Editor’s note: Dr. Martin Luther King, Jr. is noted for being a great orator. However, many MLK day celebrations focus solely on his “I Have a Dream” speech, forsaking his later speeches that gave voice to his concern for human as well as civil rights. The speech below that Dr. King gave to the National Association of TV and Radio Announcers in Atlanta, August 1967, is an example of one of those later speeches.
We’ve built machines that think and built machines that peer into the unfathomable ranges of interstellar space.
We’ve built gargantuan bridges to span the seas and gigantic buildings to kiss the skies. Through our airplanes we’ve logged distance and placed time in chains. And our jet planes have literally compressed.
But what I want to say to you tonight, my friends, is that when we look to the other side, something basic is missing. We suffer from a kind of poverty of the spirit which stands in glaring contrast to our scientific and technological abundance. We’ve learned to swim the seas like fish and to fly the air like birds. And yet, we have not learned the simple art of walking the earth as brothers and sisters. And this is the great dilemma facing America. And, you know, it comes to this point now, we must all learn to live together as brothers, or we will all perish together as fools.
Now, there are three things that we must deal with and we’re going to transform this neighborhood into a brotherhood. We’ve got to deal with the problem of racism. We’ve got to deal with the problem of economic injustice or poverty. And we’ve got to deal with the problem of war.
Now we hear a lot of talk these days about the so-called White backlash. I want to tell you what the White backlash… It’s merely a new name for an old phenomenon. It is a continued expression of the same vacillation, the same ambivalence that’s characterized White society from the very founding of this nation.
On the Statue of Liberty, we read that America is the mother of exiles, but it doesn’t take us long to realize that America has been the mother of its White exiles from Europe. She has not evinced the same maternal care and concern for her Black exiles who were brought to this country in chains from Africa. And it is no wonder that our slave fore-parents could think about it and they could start singing in a beautiful soul song and a beautiful sorrow song, “sometimes, I feel like a motherless child.”
There has never been a single, solid, determined commitment on the part of the vast majority of White Americans on the question of genuine equality for the Black man.
In 1863, the Negro was freed from the physical bondage of slavery through The Emancipation Proclamation. But he wasn’t given any land to make that freedom meaningful. You know, it was something like having a man unjustly imprisoned for 30 or 40 years and suddenly you discover that’s he’s innocent! That he’s been unjustly jailed for 30 or 40 years, then you simply go up to the man and tell him, now, you’re free.

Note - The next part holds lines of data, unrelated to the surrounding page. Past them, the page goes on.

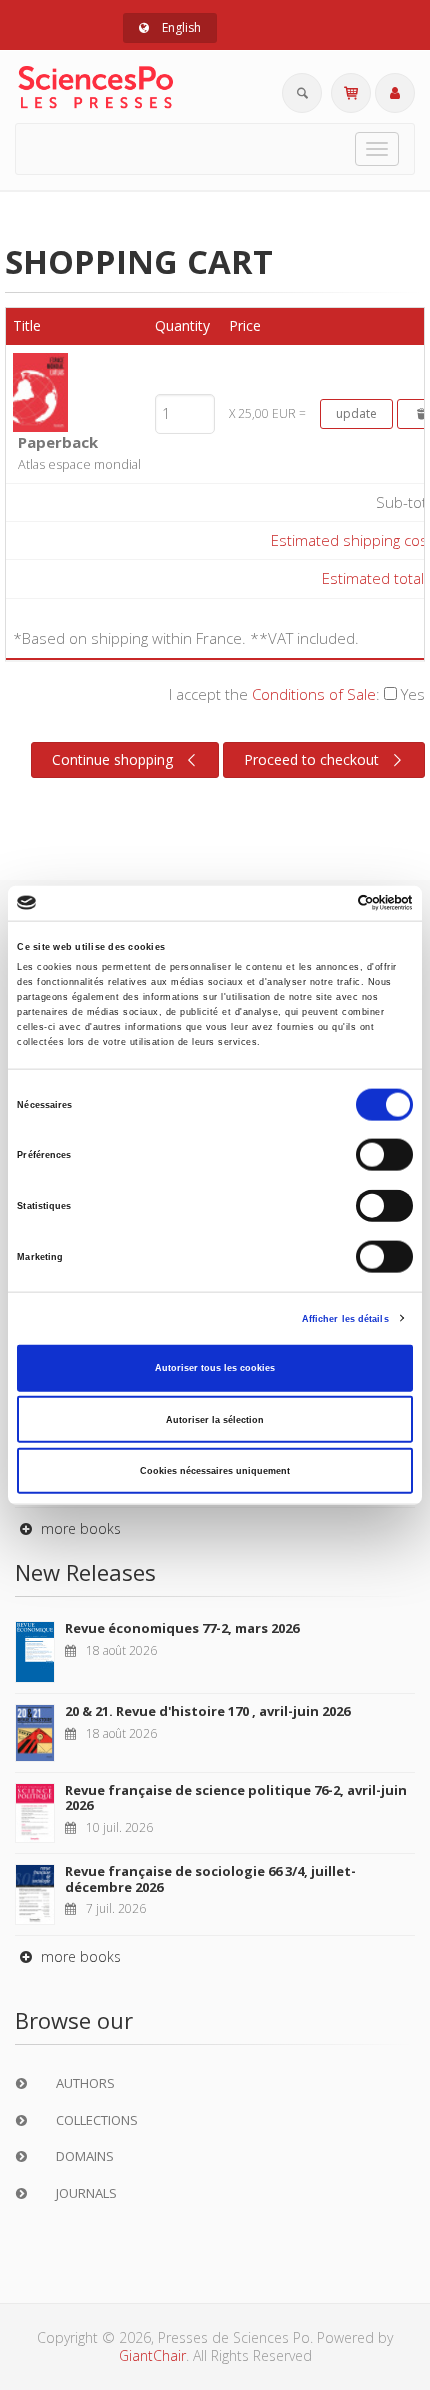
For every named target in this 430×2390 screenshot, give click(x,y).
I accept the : (297, 694)
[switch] (384, 1155)
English (180, 27)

But you don’t give him any bus fare to get to town. You don’t give him any money to buy any clothes to put on his back. You don’t give him any money to get on his feet so that he can rise up once more as a man. But this is what happens to the Black man in America, and we must remember this: that at the very same time America refused to give the Black man anything, they said you’re free.
He was left penniless, illiterate, standing out in a situation, not knowing what to do or where to go and we must not forget that at the same time the Negro was being treated like this, America was giving away millions of acres of land in the West and Midwest. It said that our country was willing to undergird its White peasants from Europe with an economic floor, and it refused to undergird its Black peasants who were brought in chains from Africa with an economic floor. And so emancipation for the Negro was freedom to hunger.
It was freedom to the winds and rains from heaven. It was freedom without a roof over their heads. Freedom without bread to eat. Freedom without land to cultivate. It was freedom and famine at the same time, and it is a miracle that the Negro has survived!
But the White backlash didn’t stop there. In 1875, the nation passed the civil rights bill and refused to enforce it. In 1964, the nation passed an even weaker civil rights bill, and even to this day has failed to enforce it in all of its dimensions.
In 1954 the Supreme Court declared segregation unconstitutional in the public schools, and today less than 10% of the Negro students of the South are attending integrated schools, which means we have made 1% progress a year, and it if continues at this rate, it will take another 94 years to integrate the schools.
Suburban politicians talk eloquently against open housing and at the same time, or in the same breath, they contend that they are not racist. All of this tells us, my friends, that the White backlash is nothing new. The fact is that America has been backlashing on the question of genuine equality for the Black man for more than 300 years.
There isn’t any way to solve the problem of racial injustice without persistent non-violent pressure. There have been those who felt it could be done another way. Mr. Washington believed that the problem could be solved through pressure-less persuasion. He told us to let our buckets down where we were and the problem was that there wasn’t much water in the well.
For you see in the final analysis, if we’re going to be truly free, nobody else can do that for us. No Lincolnian Emancipation Proclamation can do that for us. No Johnsonian civil rights bill. If we’re going to be truly free, we must reach down into the inner depths of our being and sign with the pen and ink of assertive manhood our own emancipation proclamation, and we must come to say “yes, I’m Black. I’m Black but beautiful. I’m somebody. I have a rich and noble heritage, however, exploited and painful it has been, and I’ve made a contribution to this issue.”